Well don’t worry about brushing up on old pick-up lines because with the popularity of legitimate online dating sites, making new friends is just a few clicks away … and you don’t even have to leave the ‘parlour’.

But while dating has never been more convenient there are still some serious risks to keep in mind when you enter the matchmaking virtual world. Not everyone is looking for love when they scan the profiles of dating site members. Some scammers have avarice rather than affection in mind and are on the look out for vulnerable, lovelorn types to fleece.

The Australian Competition and Consumer Association (ACCC) last month (May 2017) warned more money was stolen by the online lovers of scam victims than by any other means. A cool $25.5 million was lifted from the wallets of the unsuspecting lovesick compared with $23.6 million forfeited through investment schemes. Each of those amounts is greater than the total of the next seven top scams, the consumer watchdog said in its Scamwatch report.

More troubling is that 45 per cent of the scams reported were made by people over 55 years of age, with the largest single group stung being those over 65, who made up more than a quarter of all complaints.

Government financial guidance unit MoneySmart says there are precautions that should always be taken by those who socialised online to protect their personal and financial details. They include:

  • Do not give out any personal, banking or credit card information to anyone who makes contact with you
  • Check your bank and credit card statements every month
  • Be careful what you post online and try to limit what you share
  • Make sure your privacy settings are up to date on your social media accounts
  • Beware if you receive friend requests from people you don't know, as they may be trying to gain access to your information.

While all this suggests online romance is risky rather than risqué, the reality is that millions of Australians are hooked, propelling the subscription-based profits of the two largest sites – RSVP.com.au, owned by publisher Fairfax Media and Ten Network, and eHarmony.com.au – into eight-digit figures, a new analysis by IBISWorld found.

Each of these sites has special sections for seniors. RSVP.com.au has more than 600 people over 65 listed.

Members pay a subscription to join and fill out a questionnaire about themselves. The sites then use algorithms to match make members based on their stated interests.

There is also a growing list of lesser-known sites specifically for seniors seeking out a soulmate.

If the time is right for you to go looking for love but you don’t know where to begin, have a peep at a review by consumer magazine Choice, which lined up a few of the bigger online dating sites and shared its first impressions. Those fantasising about a ‘foreign affair’ can cast their nets wider at datingsitesreview.com.

However, before you sign up to a hefty subscription with a site, research the do’s and don’ts, especially in relation to scripting your online profile, and try to read feedback or comments on sites that indicate if members are getting satisfaction or being ripped off.

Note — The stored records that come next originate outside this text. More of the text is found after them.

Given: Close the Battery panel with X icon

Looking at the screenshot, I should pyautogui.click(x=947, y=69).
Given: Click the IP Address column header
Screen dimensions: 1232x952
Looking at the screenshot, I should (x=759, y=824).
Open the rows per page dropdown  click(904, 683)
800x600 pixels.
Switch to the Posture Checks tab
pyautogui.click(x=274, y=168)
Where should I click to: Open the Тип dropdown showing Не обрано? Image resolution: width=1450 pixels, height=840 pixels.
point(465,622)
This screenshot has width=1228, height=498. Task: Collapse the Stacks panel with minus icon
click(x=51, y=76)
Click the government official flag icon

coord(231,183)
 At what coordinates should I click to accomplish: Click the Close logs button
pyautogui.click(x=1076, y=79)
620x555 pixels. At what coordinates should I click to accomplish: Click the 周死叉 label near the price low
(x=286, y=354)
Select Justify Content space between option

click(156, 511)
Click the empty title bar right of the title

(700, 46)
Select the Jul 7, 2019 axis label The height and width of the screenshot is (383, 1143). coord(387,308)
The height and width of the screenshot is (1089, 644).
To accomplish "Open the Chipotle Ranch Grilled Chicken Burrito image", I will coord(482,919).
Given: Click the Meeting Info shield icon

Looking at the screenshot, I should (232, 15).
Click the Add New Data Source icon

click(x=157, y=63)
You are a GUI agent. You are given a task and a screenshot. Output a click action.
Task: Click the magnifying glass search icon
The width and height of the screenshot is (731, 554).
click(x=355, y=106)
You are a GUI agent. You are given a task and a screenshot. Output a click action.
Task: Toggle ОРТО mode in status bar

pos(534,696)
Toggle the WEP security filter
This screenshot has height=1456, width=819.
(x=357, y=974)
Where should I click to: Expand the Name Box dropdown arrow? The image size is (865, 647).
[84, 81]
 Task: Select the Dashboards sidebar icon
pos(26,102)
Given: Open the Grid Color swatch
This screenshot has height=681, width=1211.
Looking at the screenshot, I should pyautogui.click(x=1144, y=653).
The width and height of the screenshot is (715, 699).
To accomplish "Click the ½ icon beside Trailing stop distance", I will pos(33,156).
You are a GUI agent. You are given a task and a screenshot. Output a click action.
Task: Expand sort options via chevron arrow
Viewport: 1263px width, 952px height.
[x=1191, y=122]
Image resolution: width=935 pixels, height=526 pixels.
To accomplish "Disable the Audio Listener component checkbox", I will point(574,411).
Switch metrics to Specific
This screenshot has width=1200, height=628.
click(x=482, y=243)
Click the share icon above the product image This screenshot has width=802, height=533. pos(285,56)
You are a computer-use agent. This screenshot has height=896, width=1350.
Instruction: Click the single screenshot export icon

    To make a comment, please register or login
    13th Jun 2017
    I moved to be nearer my son, leaving many lovely friends behind. Being lonely I thought to have a look at this online dating business. I met a couple of people who made me feel very uncomfortable about their intentions, but in the end I found a wonderful friend and companion, and we have had many great adventures together.

    I found a site called OASIS which was free ( I hope it still is) and allows you to be quite specific about details such as how far you are prepared to travel to meet someone. This was very helpful since, as we grow older, we don't want to be travelling for hours to meet someone on a regular basis.

    From my experience, it seems best to take the bull by the horns and arrange to meet for a coffee very early on - there is nothing like actually meeting someone face to face. Writing and telephone calls can be very satisfactory, but the spark has to be there and the only way to find out is to meet.